Released today, Developer Contributions: How should we pay for new local infrastructure? compares developer contribution policies across states and territories, exploring scope, timeliness, transparency, policy design and funding considerations.
NHFIC draws on case studies and shows developer contributions typically account for around 8 to 11 per cent of total home construction costs, amounting to as much as $85,000 per dwelling in New South Wales, $77,000 in Victoria, and $42,000 in Queensland.
Developer contributions are increasingly being used to fund social infrastructure like schools and hospitals, areas typically funded by state budgets, in addition to essential housing-related infrastructure like water and drainage, according to NHFIC.
NHFIC’s government and industry consultation suggests developer contributions can be highly variable and unpredictable, which can lead to unanticipated costs throughout the development process affecting margins and impeding new housing supply.

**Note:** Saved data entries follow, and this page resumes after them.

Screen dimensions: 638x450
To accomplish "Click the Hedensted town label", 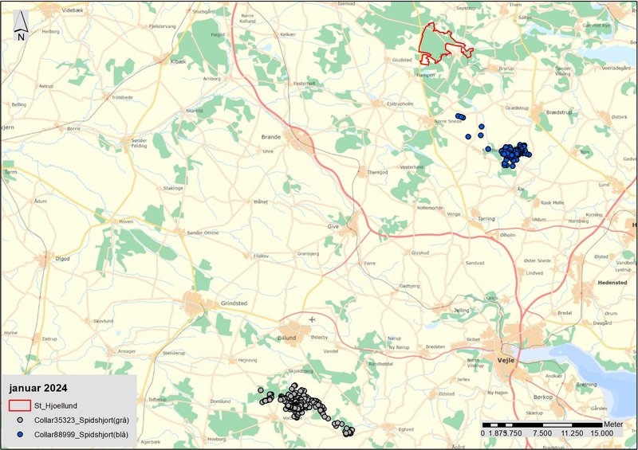I will point(612,283).
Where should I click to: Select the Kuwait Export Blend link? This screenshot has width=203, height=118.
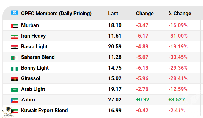(44, 111)
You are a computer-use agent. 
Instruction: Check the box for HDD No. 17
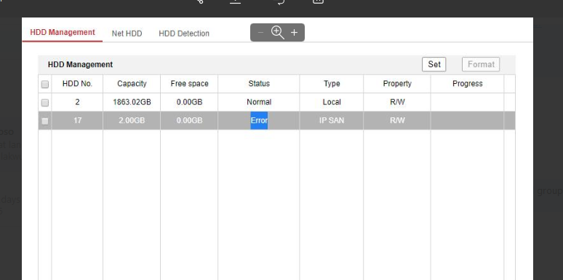45,121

Increasing expectations of good quality local amenity, rapid population growth and funding constraints such as municipal rate caps and an aversion to borrowing have left local governments struggling to keep up with the demand for public infrastructure and services, NHFIC found.
Meanwhile, some councils (analysed over the last four years) raised more revenue through developer contributions than was deployed to new local infrastructure in a timely way, the research noted.

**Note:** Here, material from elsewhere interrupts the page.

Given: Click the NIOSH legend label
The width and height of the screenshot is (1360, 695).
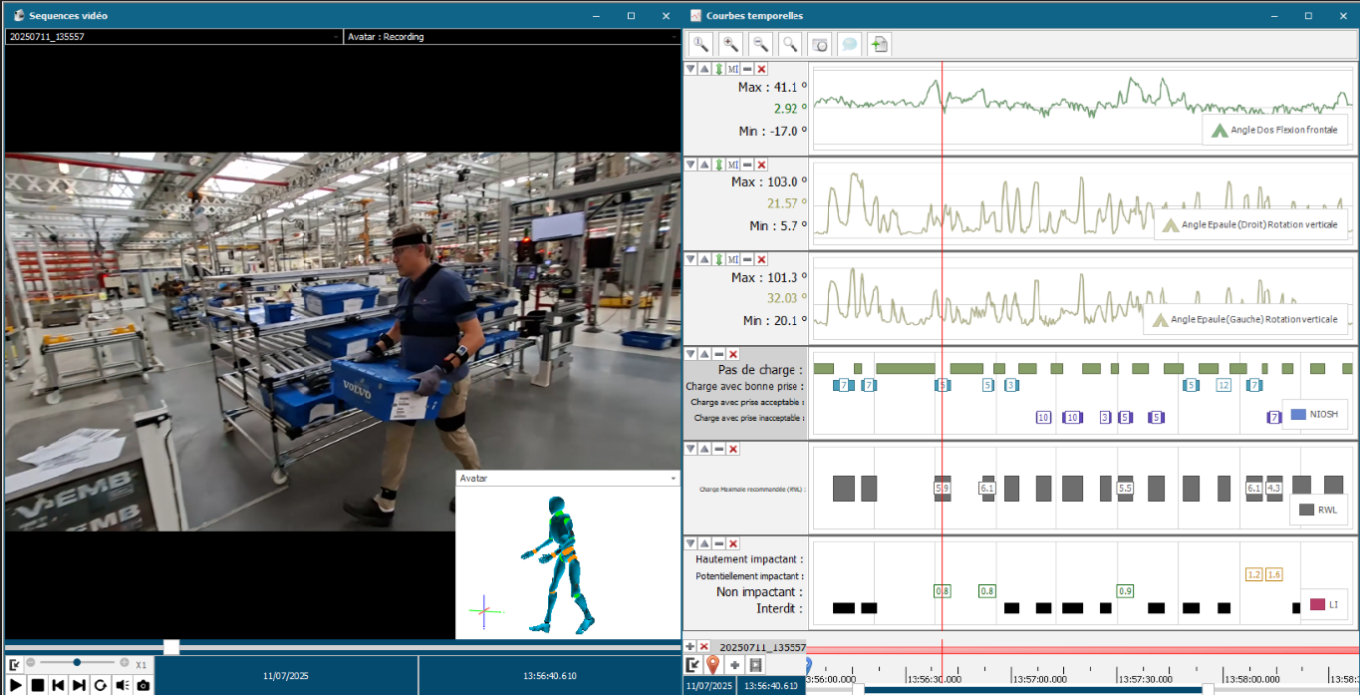Looking at the screenshot, I should [x=1323, y=414].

NHFIC Chief Executive Nathan Dal Bon said that over time the cost of funding local infrastructure had shifted from state governments and local councils to new home buyers, potentially adding to the cost of homes in greenfield developments and affecting new housing supply.
"The expanding scope of developer contributions increasingly act like a tax on new housing, which can impede new housing supply and reduce housing affordability for buyers and renters," Mr Dal Bon said.

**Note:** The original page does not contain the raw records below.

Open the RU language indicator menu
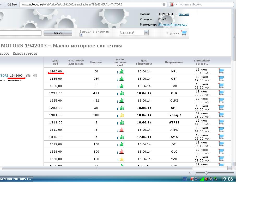Screen dimensions: 267x200 click(x=185, y=179)
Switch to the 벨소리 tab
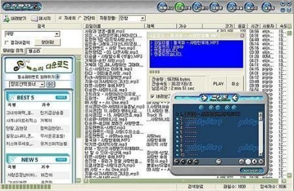The width and height of the screenshot is (294, 191). pyautogui.click(x=34, y=50)
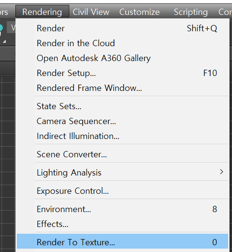This screenshot has width=232, height=252.
Task: Open Rendered Frame Window
Action: (122, 88)
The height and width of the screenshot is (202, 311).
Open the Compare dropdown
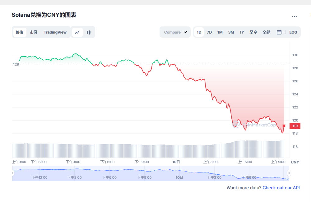[x=175, y=32]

The research also notes that a lack of comparable and detailed data on developer contributions at a state level, is impeding proper policy evaluation. Only three states in Australia – NSW, VIC, and QLD – have modest reporting requirements, while some other states have no reporting requirements.
The paper found that greater transparency on how developer contributions have changed over time, how they are collected and the timeliness in which they are spent is needed to build confidence in the system.